[Data entries]

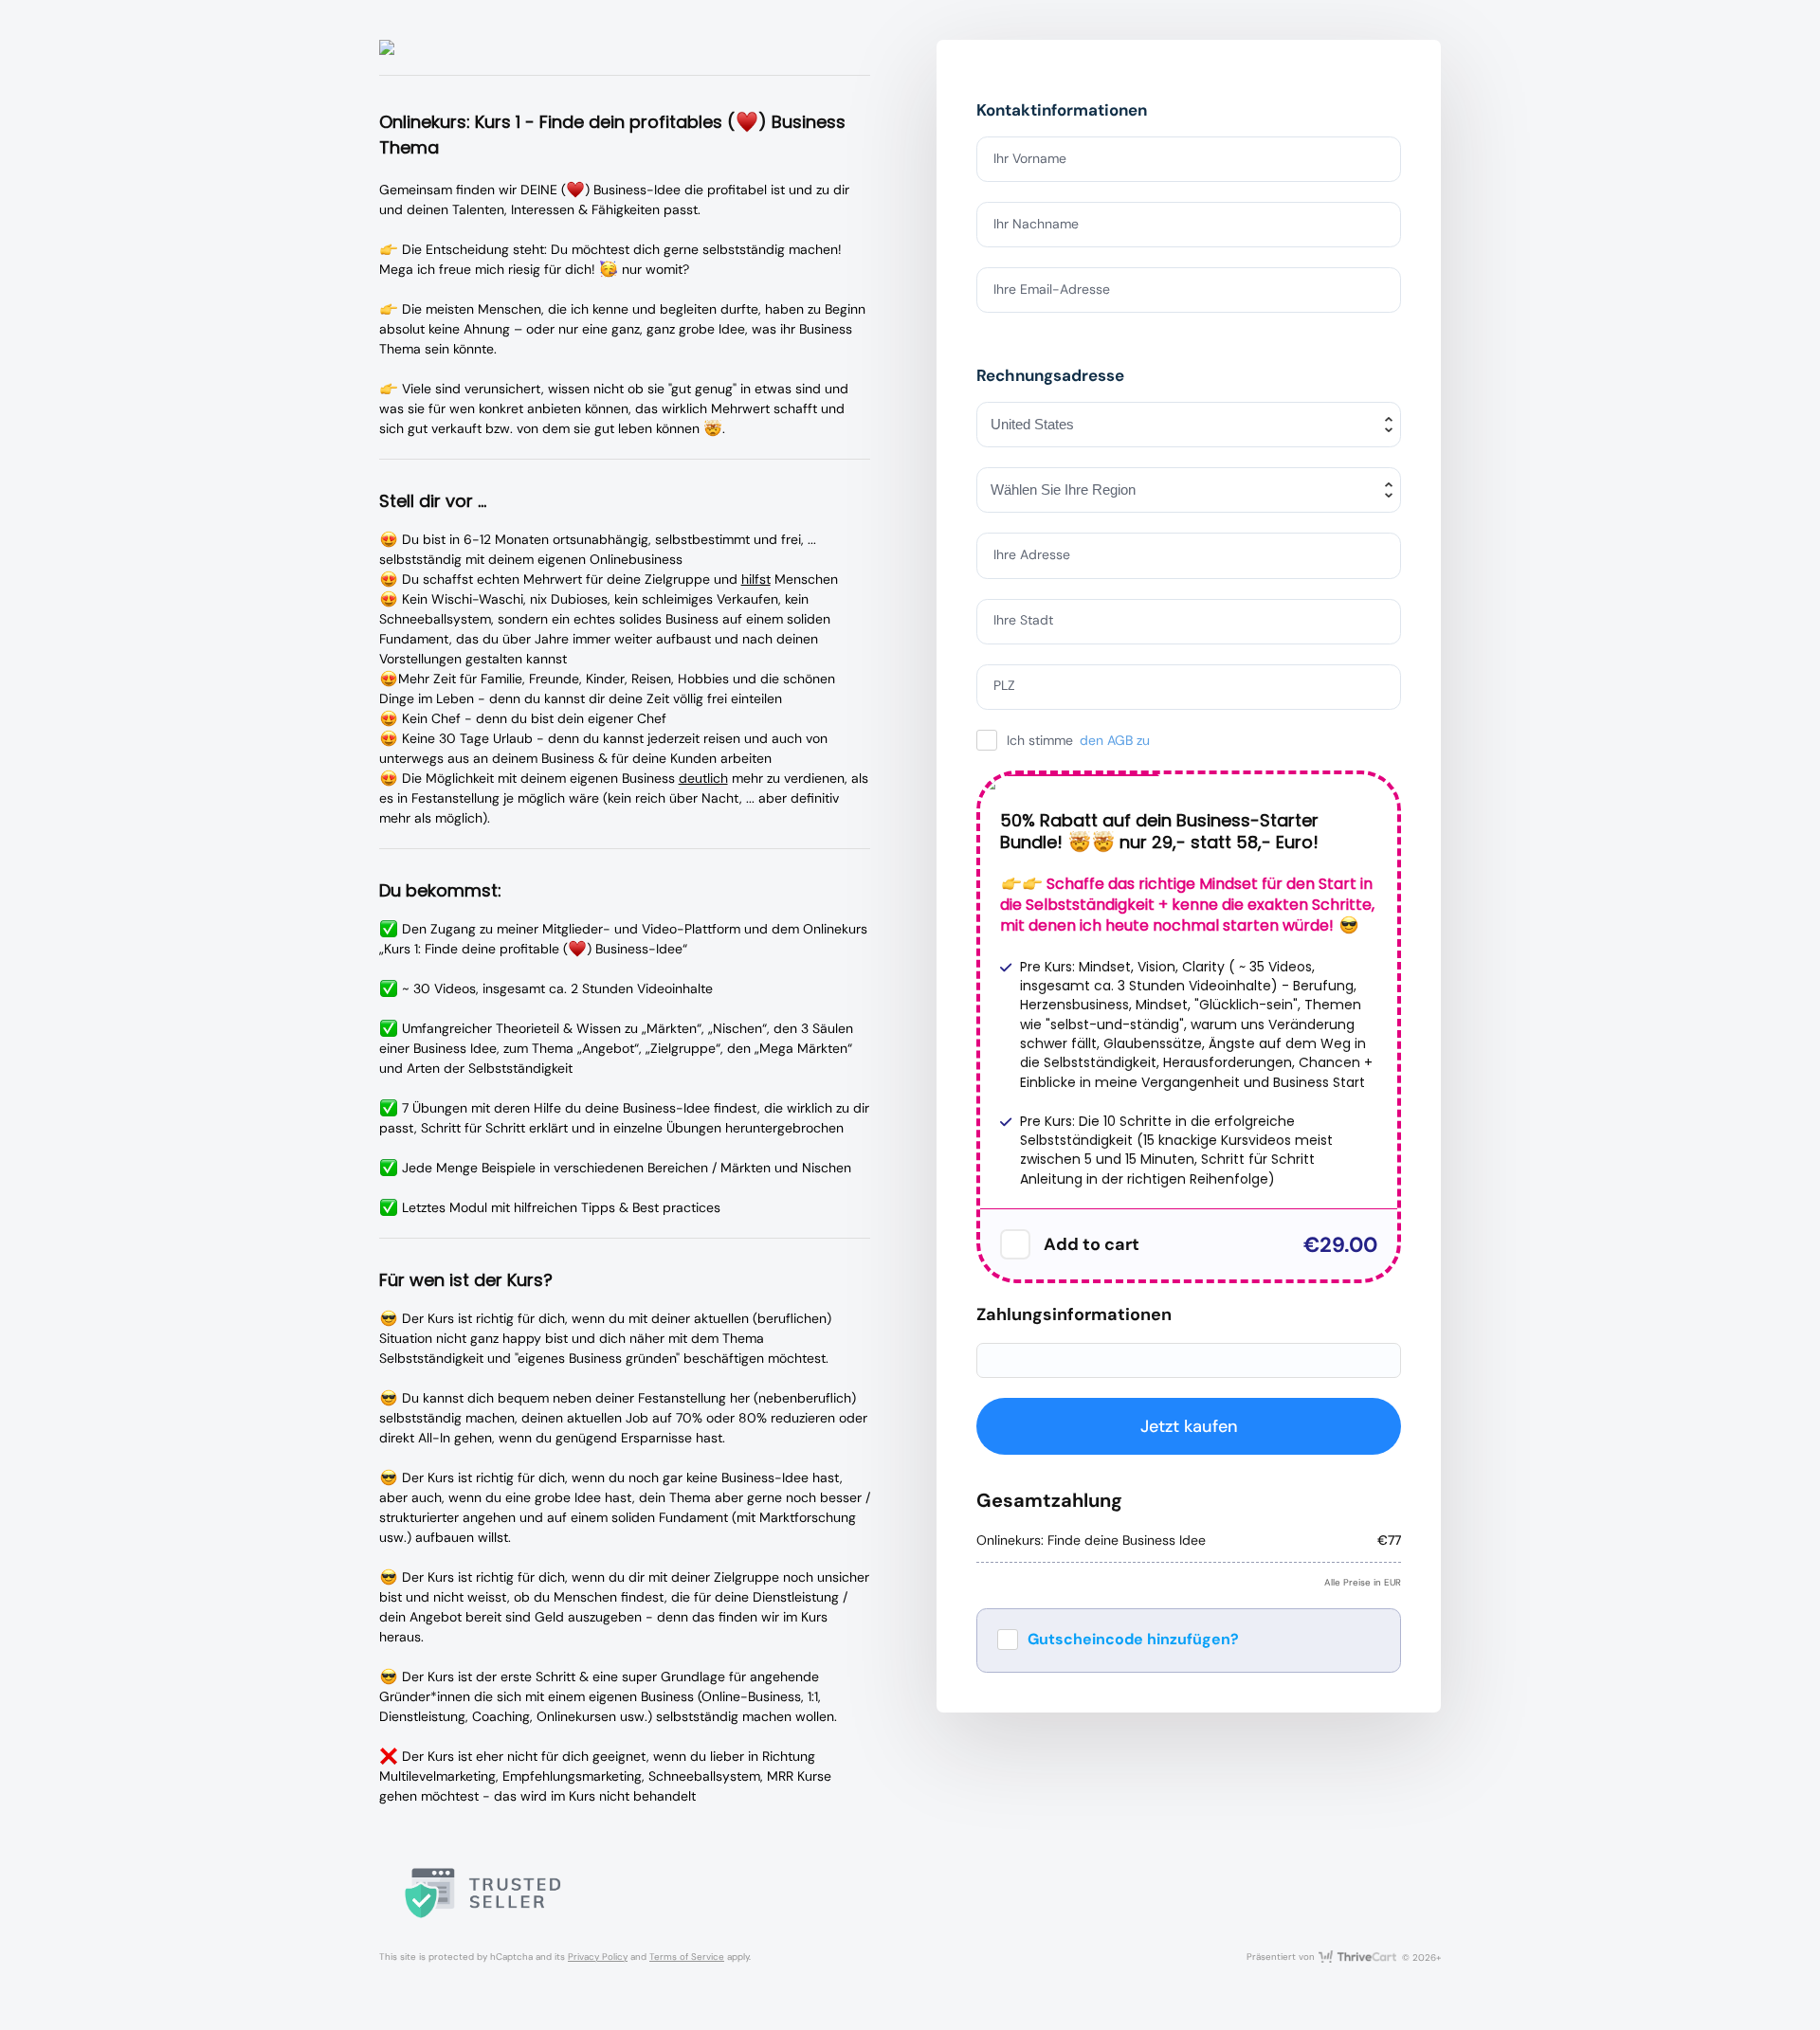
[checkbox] (1015, 1244)
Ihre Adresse (1031, 554)
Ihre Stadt (1023, 619)
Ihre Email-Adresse (1051, 289)
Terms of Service (686, 1956)
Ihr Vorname (1029, 158)
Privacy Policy (598, 1956)
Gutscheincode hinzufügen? (1133, 1639)
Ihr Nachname (1036, 223)
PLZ (1004, 685)
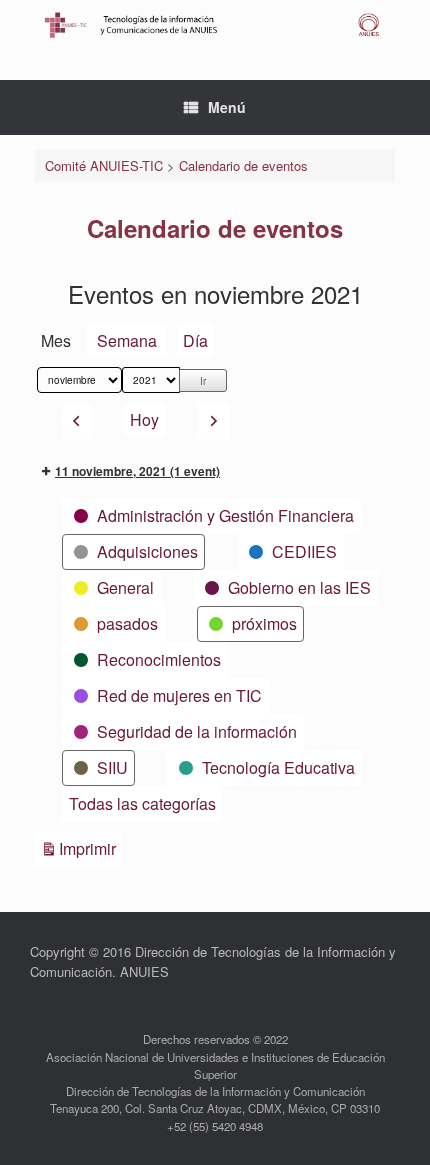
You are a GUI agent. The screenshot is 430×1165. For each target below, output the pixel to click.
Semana (127, 340)
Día (195, 340)
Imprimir (90, 848)
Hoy (144, 419)
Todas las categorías (142, 803)
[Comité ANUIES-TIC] (215, 25)
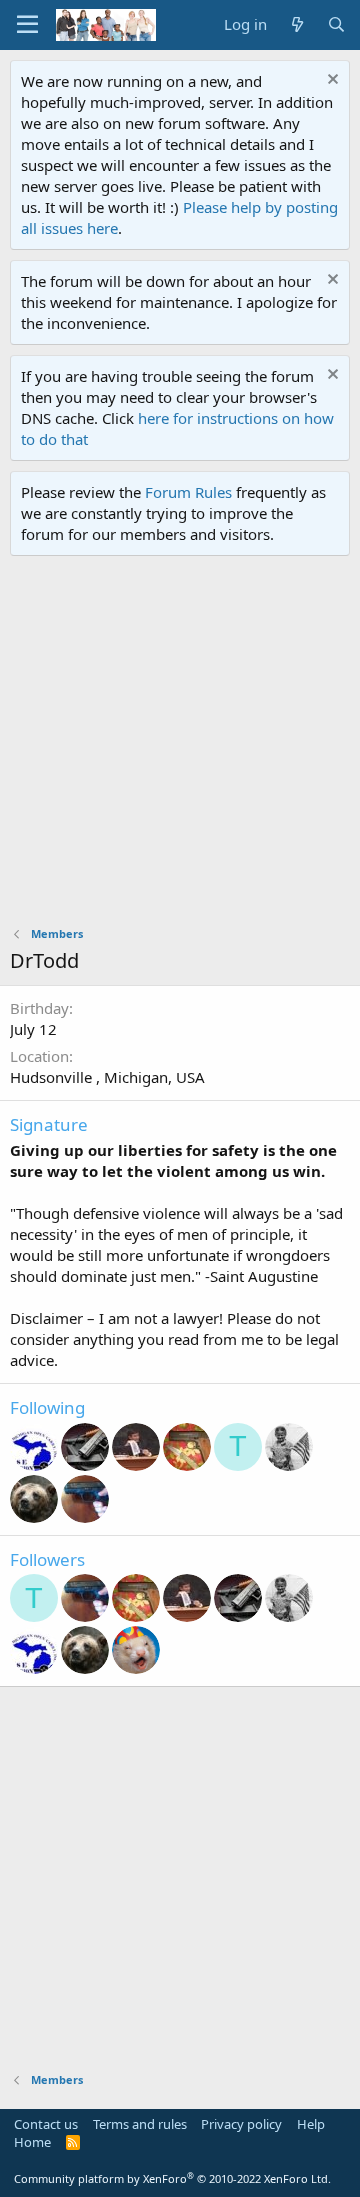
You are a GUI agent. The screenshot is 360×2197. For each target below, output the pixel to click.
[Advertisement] (180, 746)
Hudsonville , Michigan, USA (107, 1077)
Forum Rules (188, 492)
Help (311, 2124)
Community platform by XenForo (172, 2178)
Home (32, 2142)
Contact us (46, 2124)
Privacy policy (241, 2124)
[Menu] (27, 25)
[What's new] (296, 24)
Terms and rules (140, 2124)
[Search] (336, 24)
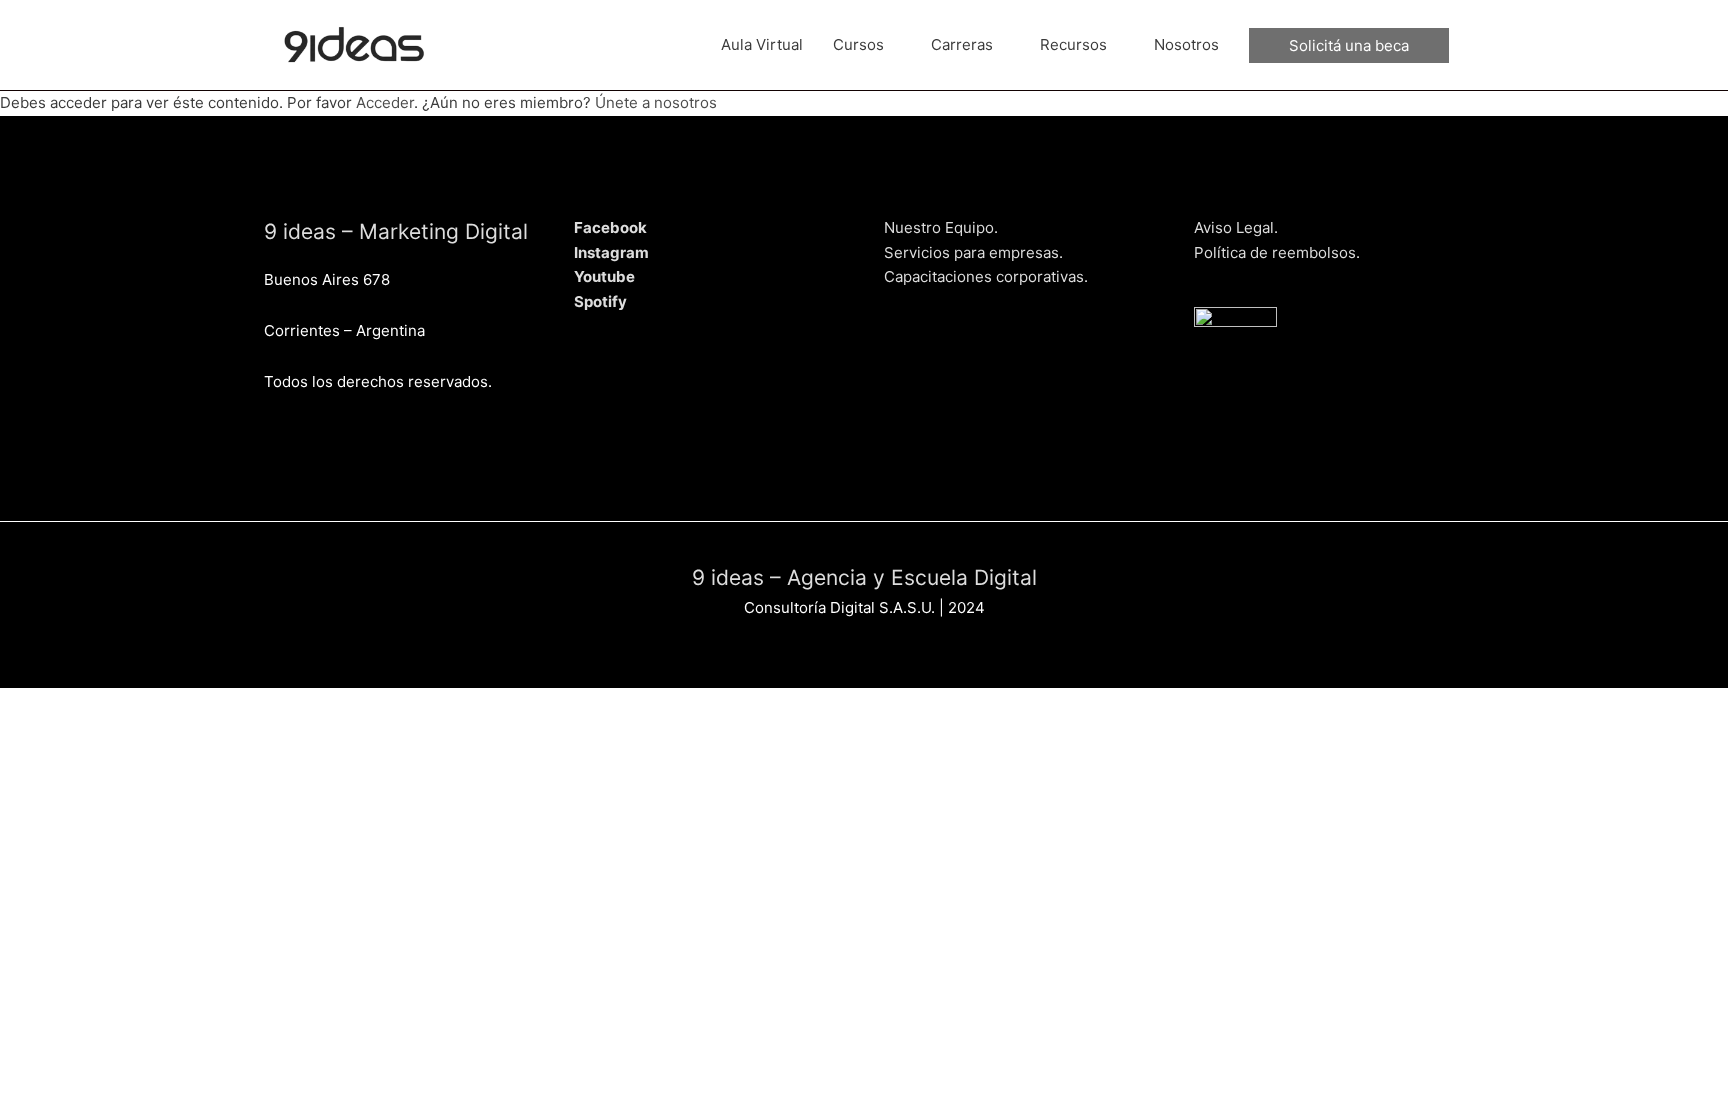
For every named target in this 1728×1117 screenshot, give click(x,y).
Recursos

TASK ITEM:
Transcribe the lines above exactly, beginning at the one with "Ihre Adresse (1031, 554)" and ending at the one with "Día (195, 340)". Include both; exclude the pictures.

RESPONSE FOR THIS EXERCISE:
Ihre Adresse (1031, 554)
Ihre Stadt (1023, 619)
Ihre Email-Adresse (1051, 289)
Terms of Service (686, 1956)
Ihr Vorname (1029, 158)
Privacy Policy (598, 1956)
Gutscheincode hinzufügen? (1133, 1639)
Ihr Nachname (1036, 223)
PLZ (1004, 685)
You are a GUI agent. The screenshot is 430×1165. For each target below, output the pixel to click.
Semana (127, 340)
Día (195, 340)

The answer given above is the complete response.